++++ ARTICLE
King of the Xia dynasty
- Predecessor: Zhong Kang
- Successor: Shao Kang
- Spouse: Ji
- Issue: Shao Kang
- Father: Zhong Kang

= Xiang of Xia =

Xiang (相 (Xiāng, Hsiang)) is the name of a king of the semi-legendary Chinese Xia dynasty who is said to have reigned during the 3rd millennium BC. He was the fifth king of the Xia dynasty.

== Life ==
Xiang was preceded on the throne of Xia by his father Zhong Kang, and before that by his uncle Tai Kang.

=== Reign according to the Bamboo Annals===
Xiang ascended the throne in the year of Wuxu and set his capital in Shangqiu.

In the first year of his reign, he sent troops against the Huai Barbarians and Fei Barbarians (畎夷, aka Quanyi). In the third year, he sent troops to the Feng Barbarians and Huang Barbarians.

In his 7th year, "the hordes of Yu came to make their submission", while in the 8th year, the warlord Han Zhuo killed Hou Yi. Han Zhuo also sent his son Jiao against Ge.

In his 9th year, Xiang moved his court to Zhenguan.

In the 15th year, Xiang's vassal, Xiangtu duke of Shang, "prepared carriages and horses, and removed to Shangqiu".

In the 20th year, Han Zhuo conquered Ge. In the 26th year, Han Zhuo ordered his son Jiao to fight in Zhenguan. In the 27th year of Xiang's reign, Jiao attacked Xia at Wei in Zhenxun.

=== 28th year of reign ===
In the 28th year of Xiang's reign, Han Zhuo ordered his son Jiao to kill King Xiang. At that time, Xiang's wife, Queen Ji was pregnant. She escaped and hid in Youren. Prime minister Mi fled to Youge. Later, Ji gave birth to a boy named Shao Kang.
++++++++
* [TASKS TO PERFORM]:
(a) Write out the passage of the article on Xiang of Xia from "Xiang (相 (Xiāng, Hsiang))" up to and including "and Huang Barbarians.".
(b) In one to three sentences, explain what brought Xiang's reign to an end in its 28th year, as the article on Xiang of Xia tells it.
++++ SUPPLIED RECORDS
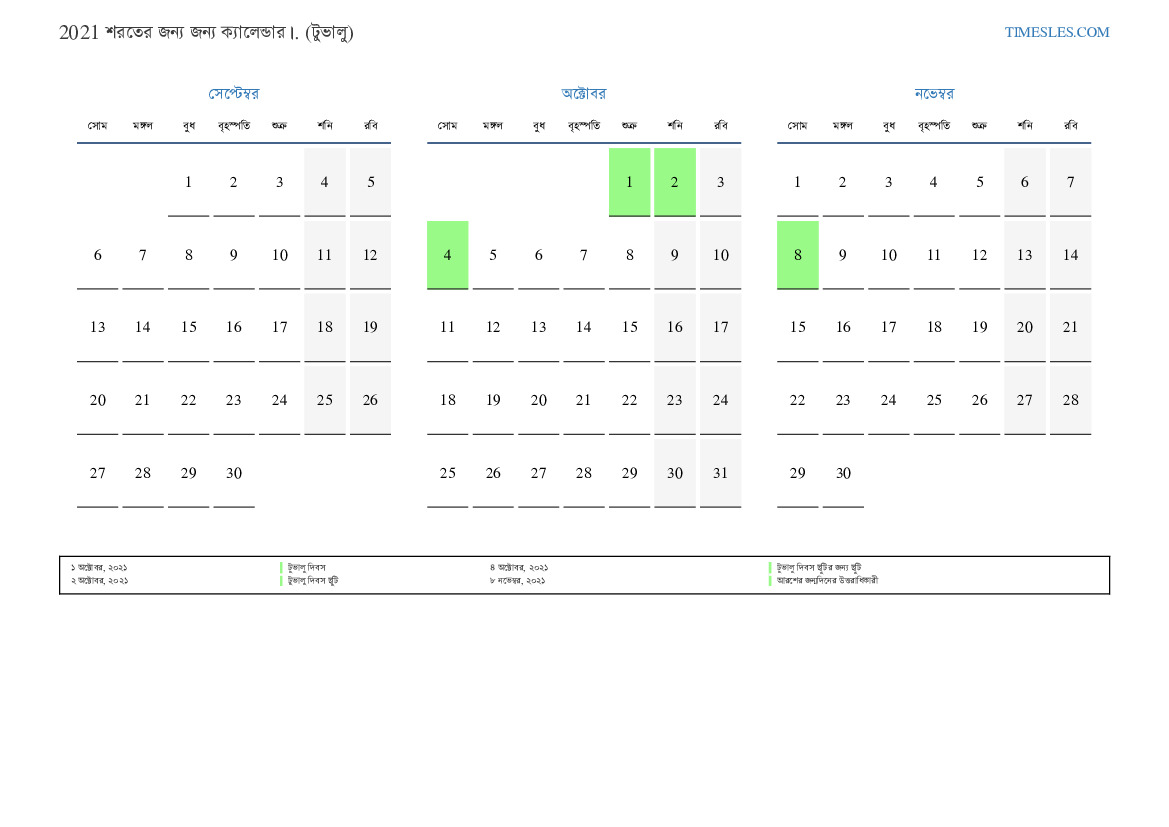1169x827 pixels.
Task: Click the সেপ্টেম্বর month heading
Action: pyautogui.click(x=233, y=94)
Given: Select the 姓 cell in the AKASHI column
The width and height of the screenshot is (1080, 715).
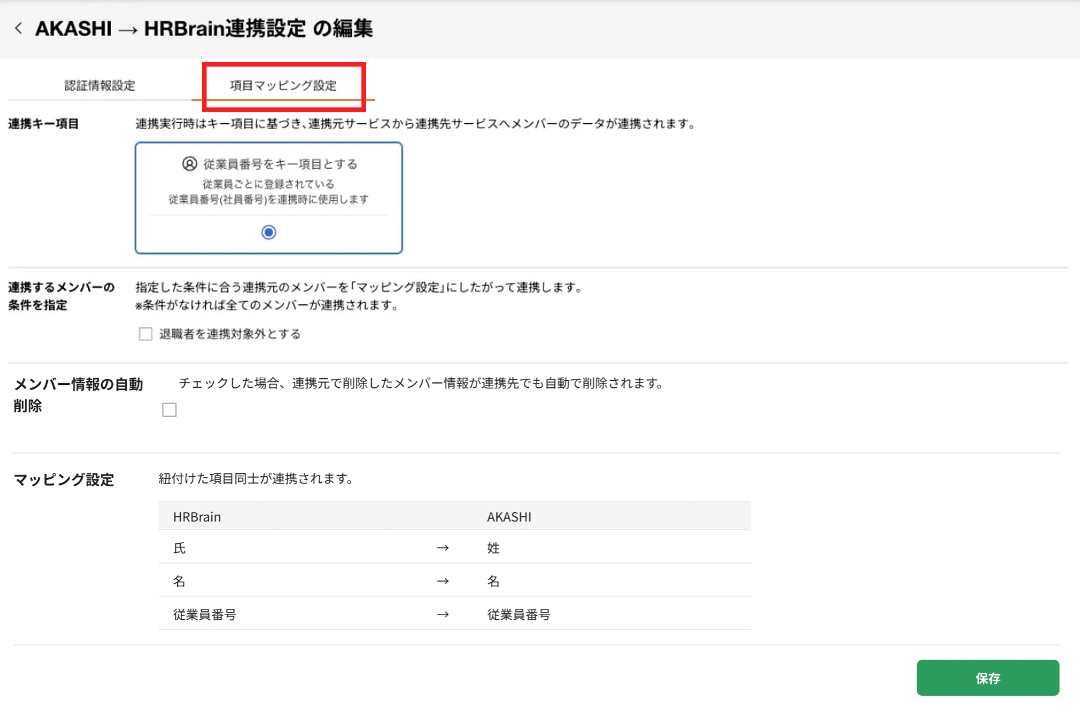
++++++++
* [TASK-BY-TASK SOLUTIONS]:
(a)
Xiang (相 (Xiāng, Hsiang)) is the name of a king of the semi-legendary Chinese Xia dynasty who is said to have reigned during the 3rd millennium BC. He was the fifth king of the Xia dynasty.

== Life ==
Xiang was preceded on the throne of Xia by his father Zhong Kang, and before that by his uncle Tai Kang.

=== Reign according to the Bamboo Annals===
Xiang ascended the throne in the year of Wuxu and set his capital in Shangqiu.

In the first year of his reign, he sent troops against the Huai Barbarians and Fei Barbarians (畎夷, aka Quanyi). In the third year, he sent troops to the Feng Barbarians and Huang Barbarians.

(b) In the 28th year of Xiang's reign, the warlord Han Zhuo ordered his son Jiao to kill King Xiang. Jiao had already attacked Xia at Wei in Zhenxun the year before.